It is clear today that the biggest challenge facing sales management is sales conversion and inactivity in the pipeline. I have used all the popular CRMs and seen the latest sales methodologies come and go.

Despite all the hype and investment, sales conversion rates and pipeline momentum remain the #1 issue for the vast majority of sales managers, and it’s getting worse.

Sure, we’d all like to fill the funnel up with more opportunities – but it’s conversion rates that are the real worry. Indeed, if we could somehow move half our prospects out of that dormant “no decision yet” zone, we’d need a lot less BDR activity at the top of the funnel!

Sales Management Process

Introducing Agile Sales - the new way of selling in the digital economy

Management Sales

Let’s start first with some timeless principles about selling.

The fundamental skills and behaviors required to succeed in sales have not changed in the 100+ years since B2B selling emerged as a serious profession in North America. So, I’ll save you some time here.

TO SUMMARISE WHAT IT TAKES TO MAKE IT IN SALES

  • A set of behaviors and habits that develop “sales discipline” (e.g., persistence, grit, the desire to engage with customers as a priority, continuous learning, and improvement).
  • The skill to actively listen to customers and be able to STFU
  • The skill to uncover their rational and emotional needs
  • The skill to develop the relevant product and industry knowledge that can connect with those needs.
  • The skill to effectively communicate with customers in a way that is both personal and professional.
  • The skill to organize and manage a sales pipeline (and by doing so, harness all the above skills and behaviors in a process that achieves your sales goals and your customer’s business goals).

In reality, sales have only changed around the edges for almost all these behaviors and skills. Sure, B2B selling has become more complex with more stakeholders, procurement teams, RFPs, layered approval processes, and more. We now use video conferencing and screen-sharing tools in our customer meetings. However, the fundamental skills and behaviors remain.

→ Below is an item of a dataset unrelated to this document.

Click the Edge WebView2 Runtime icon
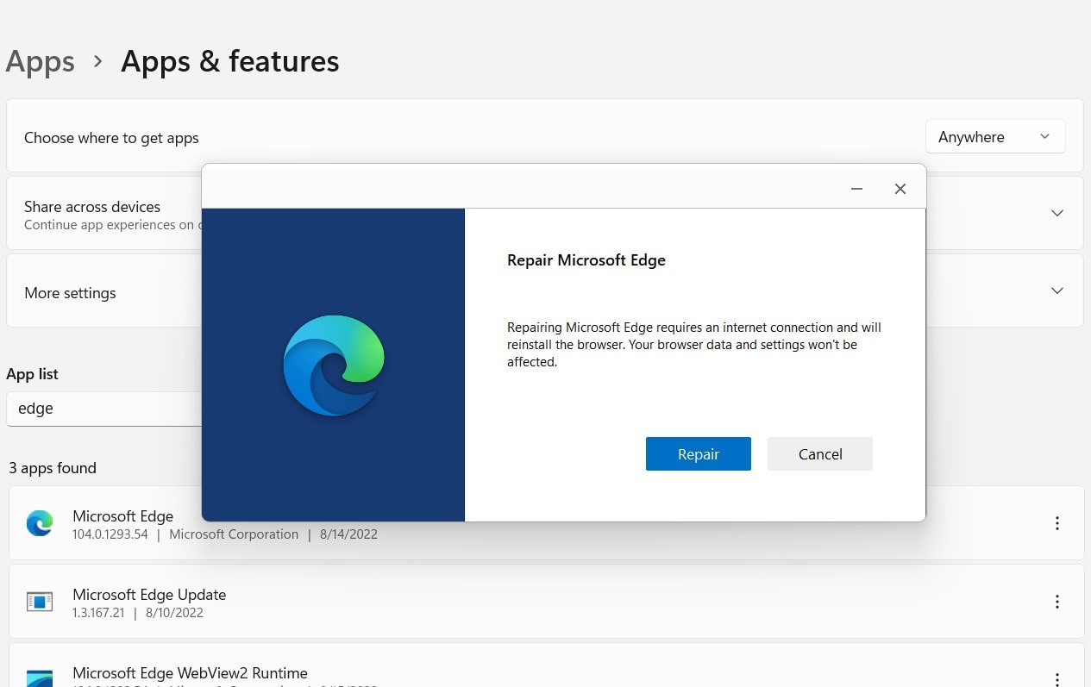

The only skill that has really changed and become a lot more sophisticated with time and technology is organizing and managing a sales pipeline.

A multi-billion dollar sales CRM industry now exists to help sales and marketing organizations fill the sales funnel and sell more effectively. As a result of the considerable investment made by sales organizations, sales pipelines might be fatter with all our fancy sales funnel management programs, SEO, SEM, etc. But conversion rates aren’t improving. They are likely getting worse.

Why?

Suppose you don’t believe in abundance. If you think sales in your industry is a zero-sum game, then you might think there can only be winners and losers.

But even if your industry really is a zero-sum game, there still has to be a winner(s).

If most of your competitors’ sales teams are using Salesforce, why do results vary so much?

Firstly, I’ll make the obvious point that sales management software is absolutely useless if those fundamental skills and behaviors aren’t on display.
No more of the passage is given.